Sunday, June 22, 2008

Signaling Flares

This evening we were coming home from dinner at Bob's folks' house when we realized we both desired ice cream.
We pulled in to Main Street at Exton and wound our way through a rather long line of teengers and twenty somethings poised at the counter of Maggie Moo's, looking on as ice cream was mashed and molded in to a variety of things that were both fun to look at and delicious to taste.
I myself opted to have ice cream based purely on the fact that it was a blue color. Smurf blue, to be exact. It turned out to be cotton candy flavored and I am still sporting stained lips and tongue from the enjoyment of it. Bob had cherries and dark chocolate in an ice cream who's flavor I couldn't determine. It was slightly pink, though.
We walked outside and sat down at one of the outdoor tables near some very ancient trees. Their bark was mottled, gray in some parts and white in others where the older outer layer had flaked off. They'd obviously been there for some years and Main Street had taken pains to leave them there while developing the land.
As we sat and watched the fireflies rose up in solemn silence, flashing in brief brilliance before disappearing in the growing dark of the evening. They all stayed close to the ground, no more than a few feet above, and seemed to weave back and forth over the culvert of undisturbed ground beneath the ancient trees. There was no where to look where there were not fireflies flashing and flaring brightly, and were it not for the teenagers chatting behind us about smuggling alcohol in listerine bottles, I could have easily lost myself in the scene and believed it all to be the edge of the land of Faerie.
We sat and slowly consumed our melting ice cream, watching them dance. After a bit we began to ponder aloud the fact that these were staying so close together, a completely throng of them whirling and moving but not seeming to go much further. The ones at our house do, rising up and seeming to park themselves about the maples and pines out on the back course. Sometimes they seem to fly higher. They must, they go somewhere out of our sight eventually, drifting upwards. Why did the ones there feel the need to rise up in to the night while these stayed down low, close to one another?

**EXERCISE DETAILS**: Pick up the firefly post after its last sentence and keep writing it. The material that comes next is separate from the firefly post.

**AVAILABLE DATA**:
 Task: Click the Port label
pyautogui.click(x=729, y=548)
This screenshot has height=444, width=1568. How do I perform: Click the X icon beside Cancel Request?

**TASK RESPONSE**:
Perhaps, I posited, it was because there were so many of them. They didn't have to go far to find each other. The ones around our house were not nearly so numerous, so maybe they rose upwards to see farther, to try and see one another at a distance.
Possibly true, Bob allowed, and it made sense. The ones near our house weren't nearly so thick as the ones we studied.
It made me think about those flashes, how they were trying to find one another in the dark, reaching out the only way they had available to them. A single flash every now and then, when they felt was right or when evolution dictated, either way. To try and find that other someone out there. They were all looking for someone else. And somehow even though the flashing looked the same to us, they could find one another through all of that and knew based on a moments hesitation, the perfect timing, that they'd discovered another lightning bug to fill whatever need they had.
It's like people. We only know how to do so many things to connect. And really it's all the same. Words, actions, are really such small and imprecise tools to try and communicate with each other. A sentence said one way to one person will come across entirely differently to another. It may hurt one but overjoy another. We're all just floating in the dark flashing our lights trying to find each other, trying to find others who will be friends, family, lovers, mates...whatever we think we need. Whatever we hope to find. And even with the imprecise nature of our tools, we join up and embrace in the darkness that can be a very large world. But we do it with the strength of two, or three, or more.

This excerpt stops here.